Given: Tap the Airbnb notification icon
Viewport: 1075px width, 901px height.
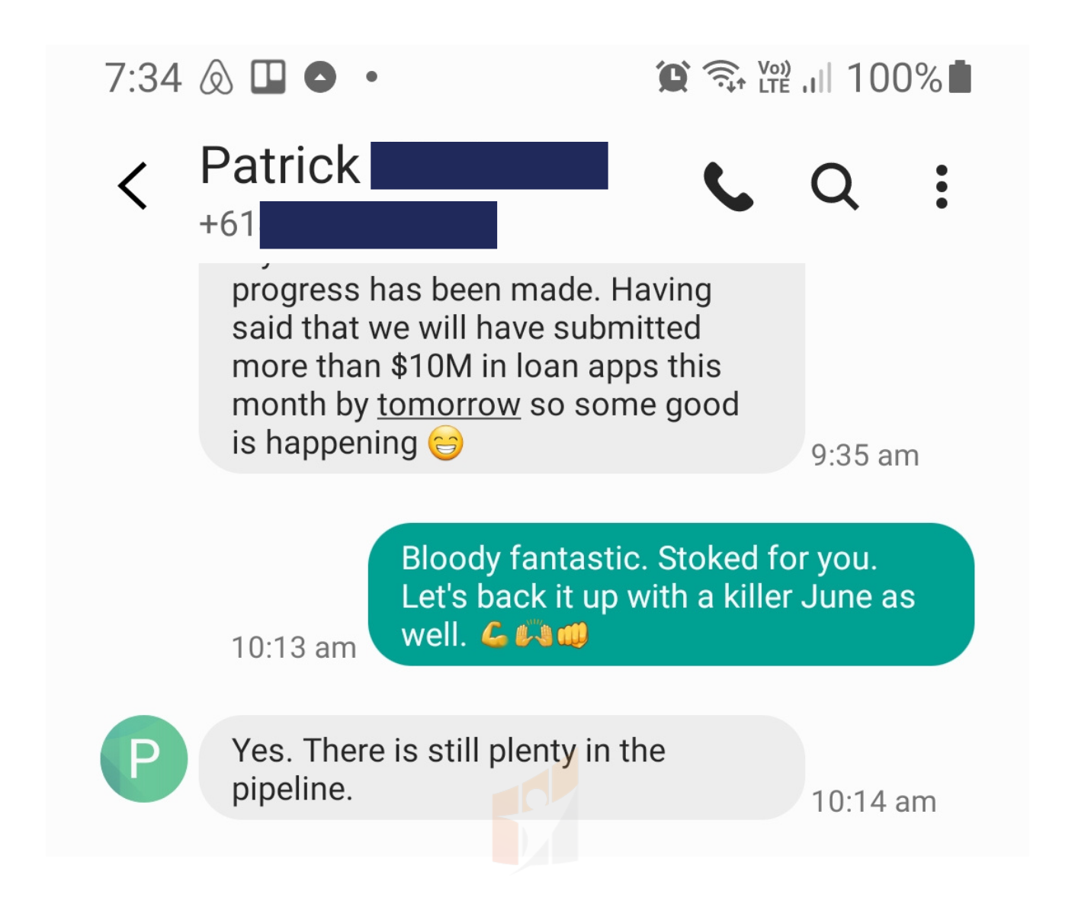Looking at the screenshot, I should point(217,77).
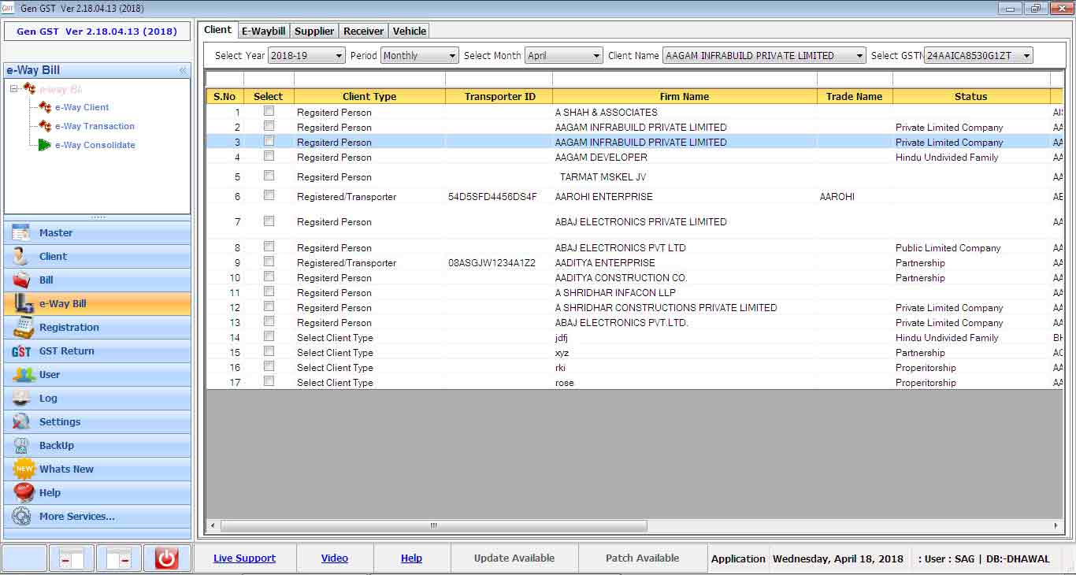Click the Master icon in sidebar
Viewport: 1076px width, 575px height.
point(22,233)
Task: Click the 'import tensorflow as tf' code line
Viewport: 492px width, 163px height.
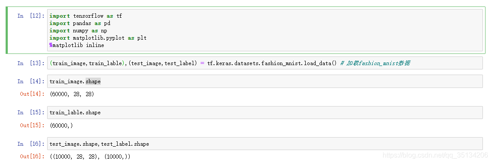Action: pos(86,16)
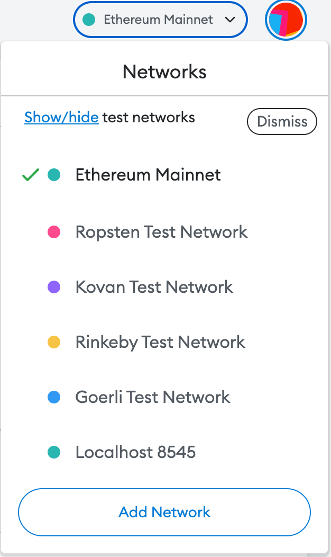This screenshot has height=557, width=331.
Task: Click the teal Localhost 8545 dot
Action: [x=54, y=452]
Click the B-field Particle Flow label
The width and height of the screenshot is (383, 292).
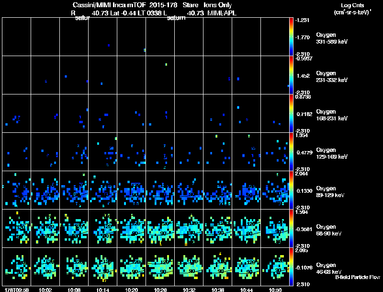pos(358,277)
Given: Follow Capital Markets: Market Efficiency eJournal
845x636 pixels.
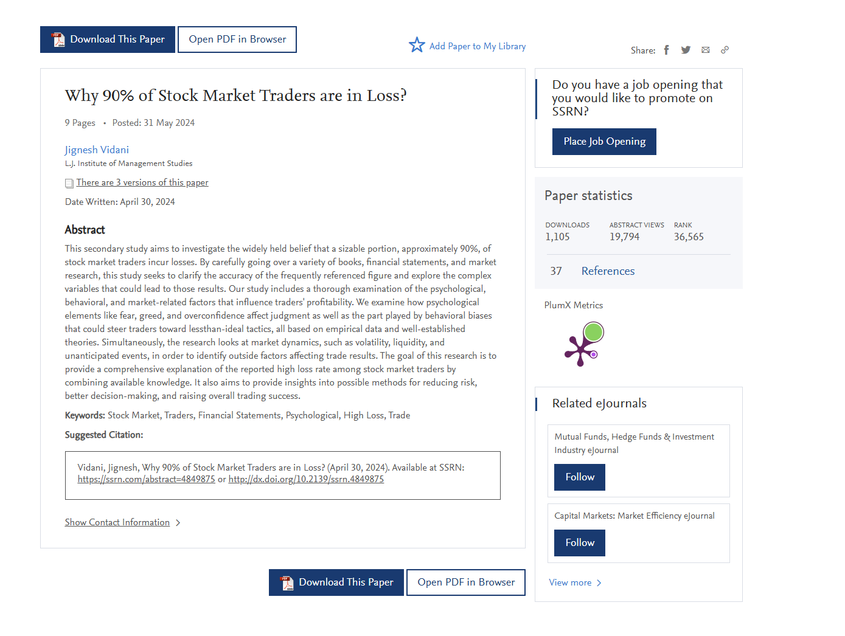Looking at the screenshot, I should [x=579, y=543].
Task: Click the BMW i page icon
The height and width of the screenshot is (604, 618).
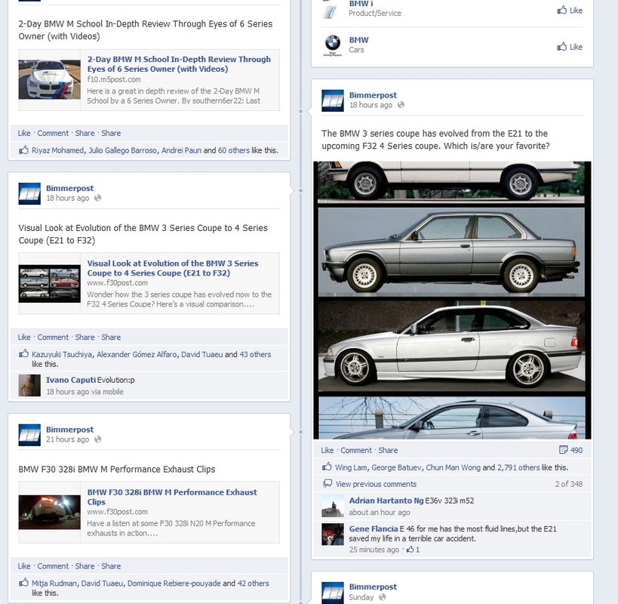Action: coord(331,11)
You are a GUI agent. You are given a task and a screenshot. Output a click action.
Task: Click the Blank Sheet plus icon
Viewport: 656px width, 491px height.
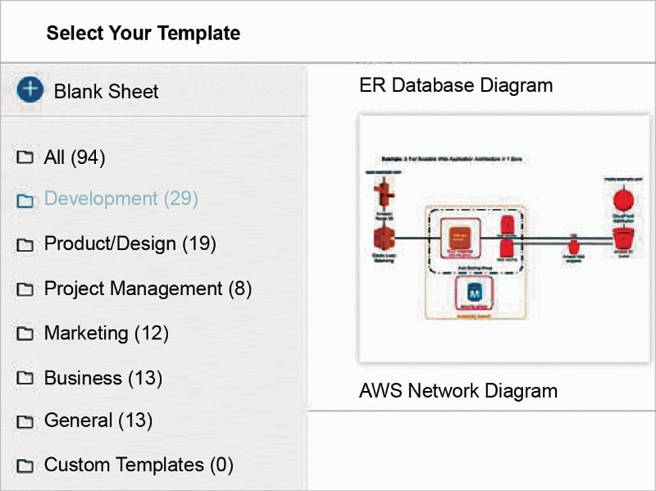tap(30, 89)
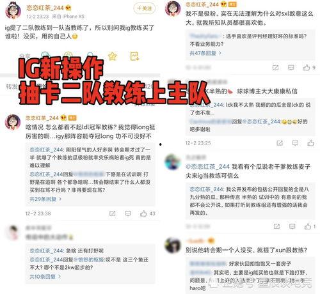
Task: Open the 恋恋红茶_244 username at the post top
Action: pyautogui.click(x=45, y=8)
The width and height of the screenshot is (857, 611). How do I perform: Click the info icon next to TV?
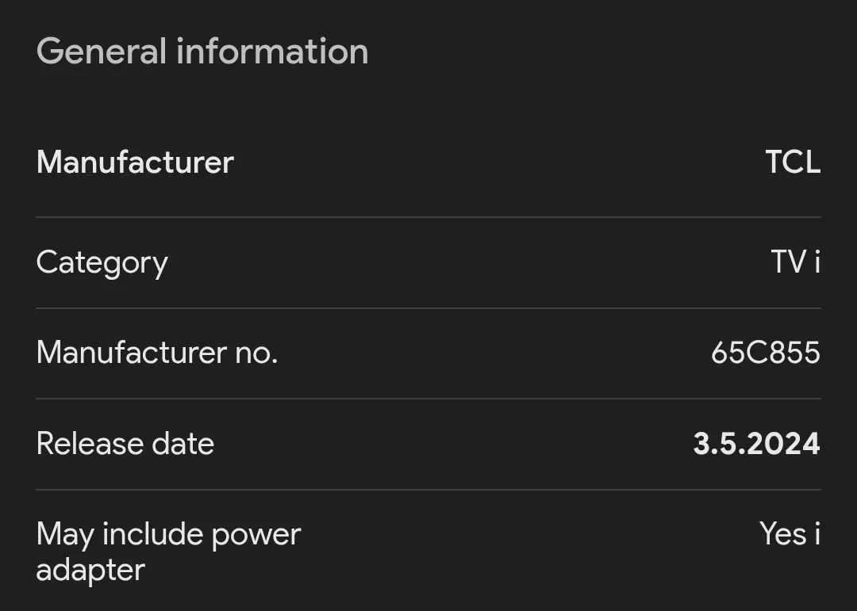tap(817, 262)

Work item: What should come back is an exact copy of the lines above from the line with "Given: Follow Capital" to the line with "Task: Click the Blank Sheet plus icon", both included, minus the pictures.

Exercise response:
Given: Follow Capital Markets: Market Efficiency eJournal
845x636 pixels.
Looking at the screenshot, I should [x=579, y=543].
Task: Click the BMW i page icon
The height and width of the screenshot is (604, 618).
Action: coord(331,11)
You are a GUI agent. You are given a task and a screenshot. Output a click action.
Task: Click the Blank Sheet plus icon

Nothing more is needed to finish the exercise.